Ernst Berliner


Ernst Berliner was a German scientist with contributions to microbiology, entomology, and biochemistry.

Life and career

Ernst Berliner was born in Berlin to Albrecht Berliner and Hedwig. He attended the Humboldt Gymnasium, which he left in 1901 with his Abitur. From 1900 to 1904 he studied engineering at the Royal Technical Institute Charlottenburg following which he studied natural sciences at the Frederick William University until 1908, with Oscar Hertwig, Rudolf Virchow, Ludwig Plate, Warburg, Fritz Schaudinn, Max Hartmann, Franz Eilhard Schulze, and Wilhelm von Branca. Afterwards he was active scientifically at the Zoological Institute of the University and the Robert Koch Institute. On 8 May 1909 he received a Dr. phil. with a thesis on flagellates.
From 1909 to 1912 he worked at the :de:Versuchsanstalt für Getreideverarbeitung|Research Institute for Cereal Processing in Berlin as an assistant to Johannes Buchwald and later as department director. Here he studied an infectious disease of flour moth caterpillars, which he named Bacillus thuringiensis. In the summer of 1909, a shipment arrived from a Thuringian mill containing diseased caterpillars, after which an epidemic spread in the institute.

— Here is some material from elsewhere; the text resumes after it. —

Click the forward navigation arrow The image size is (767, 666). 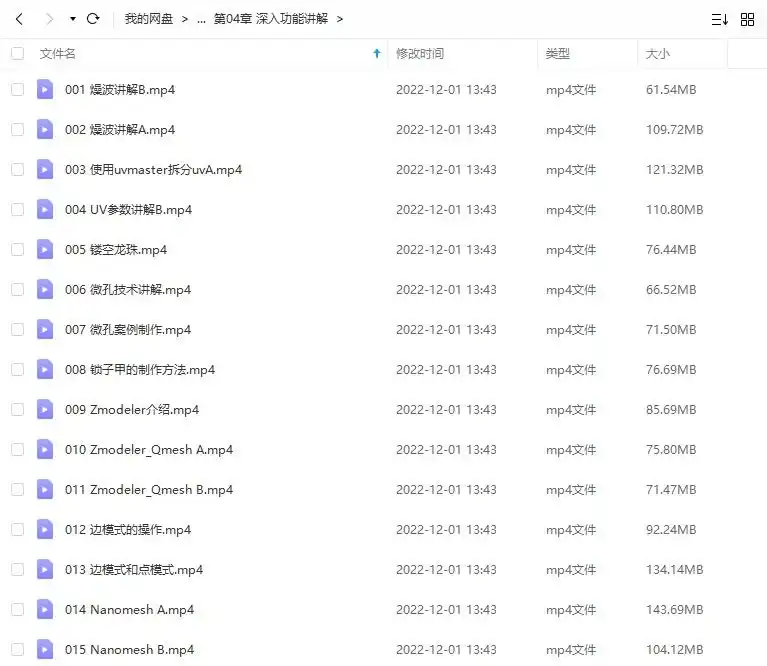click(48, 19)
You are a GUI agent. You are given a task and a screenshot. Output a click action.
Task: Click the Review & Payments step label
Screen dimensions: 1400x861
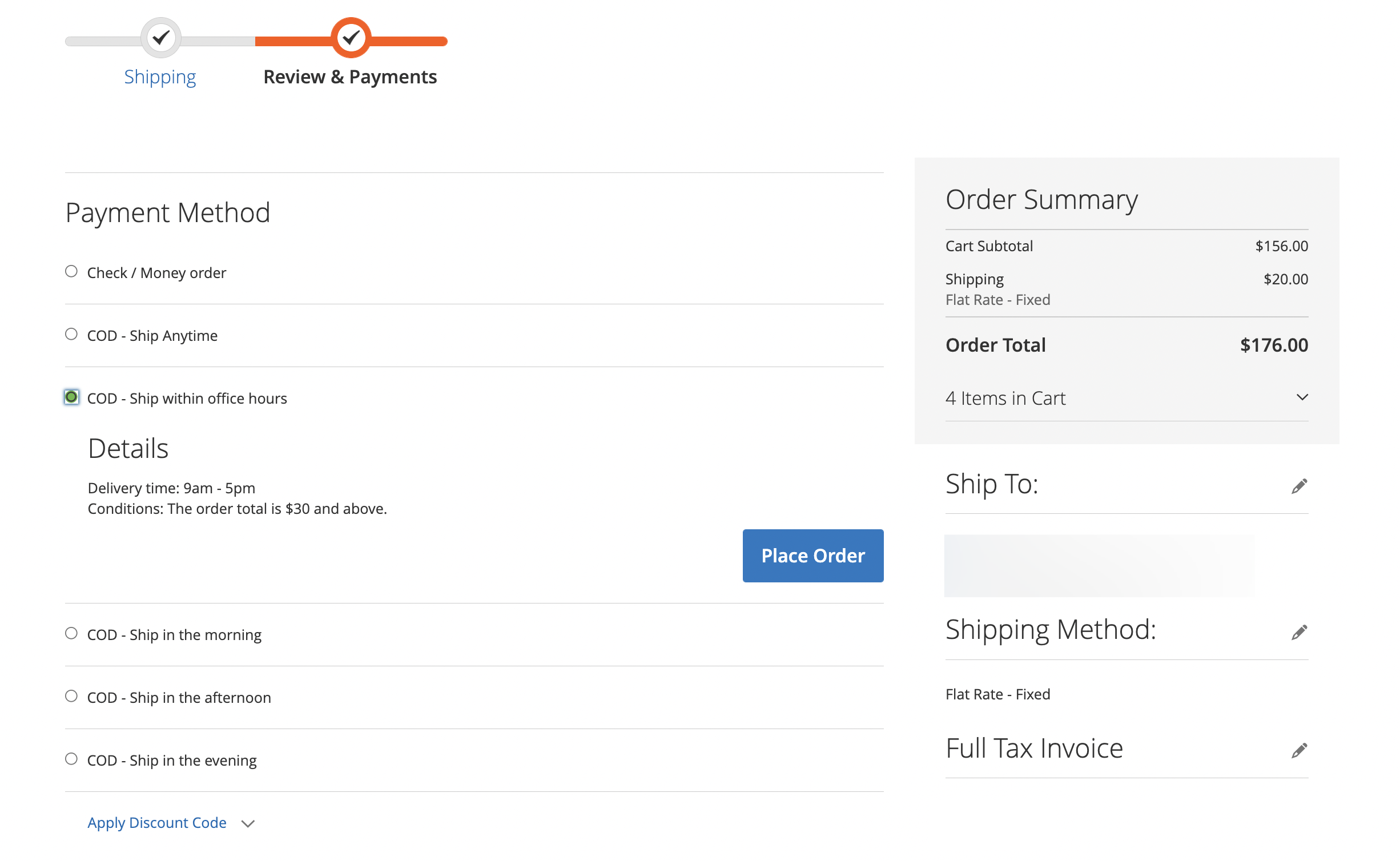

In 1911, he first reported their findings in the Zeitschrift für Getreidewesen which he followed in 1915 with the detailed publication "Über die Schlaffsucht der Mehlmottenraupe und ihren Erreger Bacillus thuringiensis" in the Zeitschrift für angewandte Entomologie.
From 1912 to 1914 he was head of the agrochemical control station of the chamber of agriculture for Halle, Saxony-Anhalt. He volunteered after the outbreak of the First World War and served as a lieutenant and company commander in France and Russia, for which he was awarded the Iron Cross 2nd and 1st class.
From 1920 he was senior chemist at the Swedish milling company Malmö Stora Walskvarn and from 1927 Director of the Research Institute for Cereal Chemistry at :de:MIAG|MIAG in Frankfurt.
In 1921, he married Helene Martha Ast. They had two children: Kurt Albrecht and Hildur Hedwig.
In 1931 he founded the independent Research Institute for Cereal Chemistry in Darmstadt-Eberstadt. From 1927 to 1933, he was Associate Professor of Cereal Chemistry at the Technical University of Darmstadt.
During the Nazi era, Berliner was subject to racial and political persecution, including restrictions on his work and prohibitions on publication. From 1936 to 1938, he was able to conduct scientific training courses in Vienna, Prague, Zurich and Paris. In 1944, he and his wife were temporarily detained by the Gestapo.
From 1949 to 1957 with Kurt Neitzert he organized a working group within the Research Institute for Cereal Chemistry in Darmstadt-Eberstadt. In 1950 he initiated the annual Jugenheimer discussion session of the Association of Cereal Chemistry. In 1955, he was awarded the Cross of the Order of Merit.